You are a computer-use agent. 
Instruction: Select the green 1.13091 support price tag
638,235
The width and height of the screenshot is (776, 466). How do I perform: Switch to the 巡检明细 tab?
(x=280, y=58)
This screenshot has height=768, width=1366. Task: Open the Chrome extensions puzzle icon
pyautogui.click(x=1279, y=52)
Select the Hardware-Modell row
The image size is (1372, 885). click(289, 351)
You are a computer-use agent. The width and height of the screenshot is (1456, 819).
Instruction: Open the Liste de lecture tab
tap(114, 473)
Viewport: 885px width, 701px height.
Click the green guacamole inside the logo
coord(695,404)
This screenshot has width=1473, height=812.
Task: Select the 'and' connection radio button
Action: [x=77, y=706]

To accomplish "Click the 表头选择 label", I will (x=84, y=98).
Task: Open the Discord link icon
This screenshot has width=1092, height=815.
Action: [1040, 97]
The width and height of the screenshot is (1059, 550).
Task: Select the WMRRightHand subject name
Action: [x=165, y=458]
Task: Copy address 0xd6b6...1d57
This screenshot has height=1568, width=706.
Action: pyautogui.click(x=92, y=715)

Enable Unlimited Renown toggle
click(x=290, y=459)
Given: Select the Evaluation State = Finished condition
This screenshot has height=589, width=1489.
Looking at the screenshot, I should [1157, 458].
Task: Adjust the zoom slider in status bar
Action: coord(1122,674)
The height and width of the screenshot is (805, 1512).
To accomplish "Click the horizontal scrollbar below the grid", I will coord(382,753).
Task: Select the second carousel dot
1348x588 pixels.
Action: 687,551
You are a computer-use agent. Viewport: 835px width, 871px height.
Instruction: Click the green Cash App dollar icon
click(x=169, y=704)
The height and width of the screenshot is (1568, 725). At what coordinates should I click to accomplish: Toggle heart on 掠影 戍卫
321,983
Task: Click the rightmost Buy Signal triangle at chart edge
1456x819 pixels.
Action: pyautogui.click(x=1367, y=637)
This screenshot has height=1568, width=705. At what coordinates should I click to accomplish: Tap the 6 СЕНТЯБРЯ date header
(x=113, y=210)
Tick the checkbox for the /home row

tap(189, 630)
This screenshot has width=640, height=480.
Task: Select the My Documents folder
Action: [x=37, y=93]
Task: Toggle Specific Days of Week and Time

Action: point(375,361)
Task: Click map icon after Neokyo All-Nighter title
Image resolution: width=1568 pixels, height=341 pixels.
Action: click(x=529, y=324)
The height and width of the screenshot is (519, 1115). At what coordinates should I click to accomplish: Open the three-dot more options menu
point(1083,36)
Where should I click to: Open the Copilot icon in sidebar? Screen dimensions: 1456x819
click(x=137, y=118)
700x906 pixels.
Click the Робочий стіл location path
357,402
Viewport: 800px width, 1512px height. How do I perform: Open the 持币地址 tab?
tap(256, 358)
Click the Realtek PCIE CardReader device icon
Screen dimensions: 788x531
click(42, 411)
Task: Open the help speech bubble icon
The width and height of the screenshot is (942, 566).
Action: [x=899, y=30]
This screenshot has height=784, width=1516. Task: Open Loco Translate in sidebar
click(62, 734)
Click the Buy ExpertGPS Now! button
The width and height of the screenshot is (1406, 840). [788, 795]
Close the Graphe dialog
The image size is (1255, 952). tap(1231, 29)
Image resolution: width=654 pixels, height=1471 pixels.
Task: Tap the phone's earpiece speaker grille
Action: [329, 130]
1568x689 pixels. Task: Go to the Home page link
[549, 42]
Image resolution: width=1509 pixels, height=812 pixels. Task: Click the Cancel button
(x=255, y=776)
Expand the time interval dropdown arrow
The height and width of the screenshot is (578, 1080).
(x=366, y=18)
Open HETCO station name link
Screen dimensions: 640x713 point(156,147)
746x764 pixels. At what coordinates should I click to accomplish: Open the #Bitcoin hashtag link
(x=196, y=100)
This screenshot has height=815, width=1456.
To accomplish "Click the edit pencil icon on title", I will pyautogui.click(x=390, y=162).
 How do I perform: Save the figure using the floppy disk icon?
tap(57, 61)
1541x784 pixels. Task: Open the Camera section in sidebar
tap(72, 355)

::::

### What you will do
Please rewrite all of the lines above, substituting "Command" for "Instruction" and leaving everything else unchanged.

### Full solution
You are a computer-use agent. 
Command: Select the green 1.13091 support price tag
638,235
The width and height of the screenshot is (776, 466). How do I perform: Switch to the 巡检明细 tab?
(x=280, y=58)
This screenshot has height=768, width=1366. Task: Open the Chrome extensions puzzle icon
pyautogui.click(x=1279, y=52)
Select the Hardware-Modell row
The image size is (1372, 885). click(289, 351)
You are a computer-use agent. The width and height of the screenshot is (1456, 819).
Command: Open the Liste de lecture tab
tap(114, 473)
Viewport: 885px width, 701px height.
Click the green guacamole inside the logo
coord(695,404)
This screenshot has width=1473, height=812.
Task: Select the 'and' connection radio button
Action: [x=77, y=706]

To accomplish "Click the 表头选择 label", I will (x=84, y=98).
Task: Open the Discord link icon
This screenshot has width=1092, height=815.
Action: [1040, 97]
The width and height of the screenshot is (1059, 550).
Task: Select the WMRRightHand subject name
Action: [x=165, y=458]
Task: Copy address 0xd6b6...1d57
This screenshot has height=1568, width=706.
Action: pyautogui.click(x=92, y=715)

Enable Unlimited Renown toggle
click(x=290, y=459)
Given: Select the Evaluation State = Finished condition
This screenshot has height=589, width=1489.
Looking at the screenshot, I should [1157, 458].
Task: Adjust the zoom slider in status bar
Action: coord(1122,674)
The height and width of the screenshot is (805, 1512).
To accomplish "Click the horizontal scrollbar below the grid", I will coord(382,753).
Task: Select the second carousel dot
1348x588 pixels.
Action: 687,551
You are a computer-use agent. Viewport: 835px width, 871px height.
Command: Click the green Cash App dollar icon
click(x=169, y=704)
The height and width of the screenshot is (1568, 725). At what coordinates should I click to accomplish: Toggle heart on 掠影 戍卫
321,983
Task: Click the rightmost Buy Signal triangle at chart edge
1456x819 pixels.
Action: pyautogui.click(x=1367, y=637)
This screenshot has height=1568, width=705. At what coordinates should I click to accomplish: Tap the 6 СЕНТЯБРЯ date header
(x=113, y=210)
Tick the checkbox for the /home row

tap(189, 630)
This screenshot has width=640, height=480.
Task: Select the My Documents folder
Action: [x=37, y=93]
Task: Toggle Specific Days of Week and Time

Action: point(375,361)
Task: Click map icon after Neokyo All-Nighter title
Image resolution: width=1568 pixels, height=341 pixels.
Action: click(x=529, y=324)
The height and width of the screenshot is (519, 1115). At what coordinates should I click to accomplish: Open the three-dot more options menu
point(1083,36)
Where should I click to: Open the Copilot icon in sidebar? Screen dimensions: 1456x819
click(x=137, y=118)
700x906 pixels.
Click the Робочий стіл location path
357,402
Viewport: 800px width, 1512px height. How do I perform: Open the 持币地址 tab?
tap(256, 358)
Click the Realtek PCIE CardReader device icon
Screen dimensions: 788x531
click(42, 411)
Task: Open the help speech bubble icon
The width and height of the screenshot is (942, 566).
Action: [x=899, y=30]
This screenshot has height=784, width=1516. Task: Open Loco Translate in sidebar
click(62, 734)
Click the Buy ExpertGPS Now! button
The width and height of the screenshot is (1406, 840). [788, 795]
Close the Graphe dialog
The image size is (1255, 952). tap(1231, 29)
Image resolution: width=654 pixels, height=1471 pixels.
Task: Tap the phone's earpiece speaker grille
Action: [329, 130]
1568x689 pixels. Task: Go to the Home page link
[549, 42]
Image resolution: width=1509 pixels, height=812 pixels. Task: Click the Cancel button
(x=255, y=776)
Expand the time interval dropdown arrow
The height and width of the screenshot is (578, 1080).
(x=366, y=18)
Open HETCO station name link
Screen dimensions: 640x713 point(156,147)
746x764 pixels. At what coordinates should I click to accomplish: Open the #Bitcoin hashtag link
(x=196, y=100)
This screenshot has height=815, width=1456.
To accomplish "Click the edit pencil icon on title", I will pyautogui.click(x=390, y=162).
 How do I perform: Save the figure using the floppy disk icon?
tap(57, 61)
1541x784 pixels. Task: Open the Camera section in sidebar
tap(72, 355)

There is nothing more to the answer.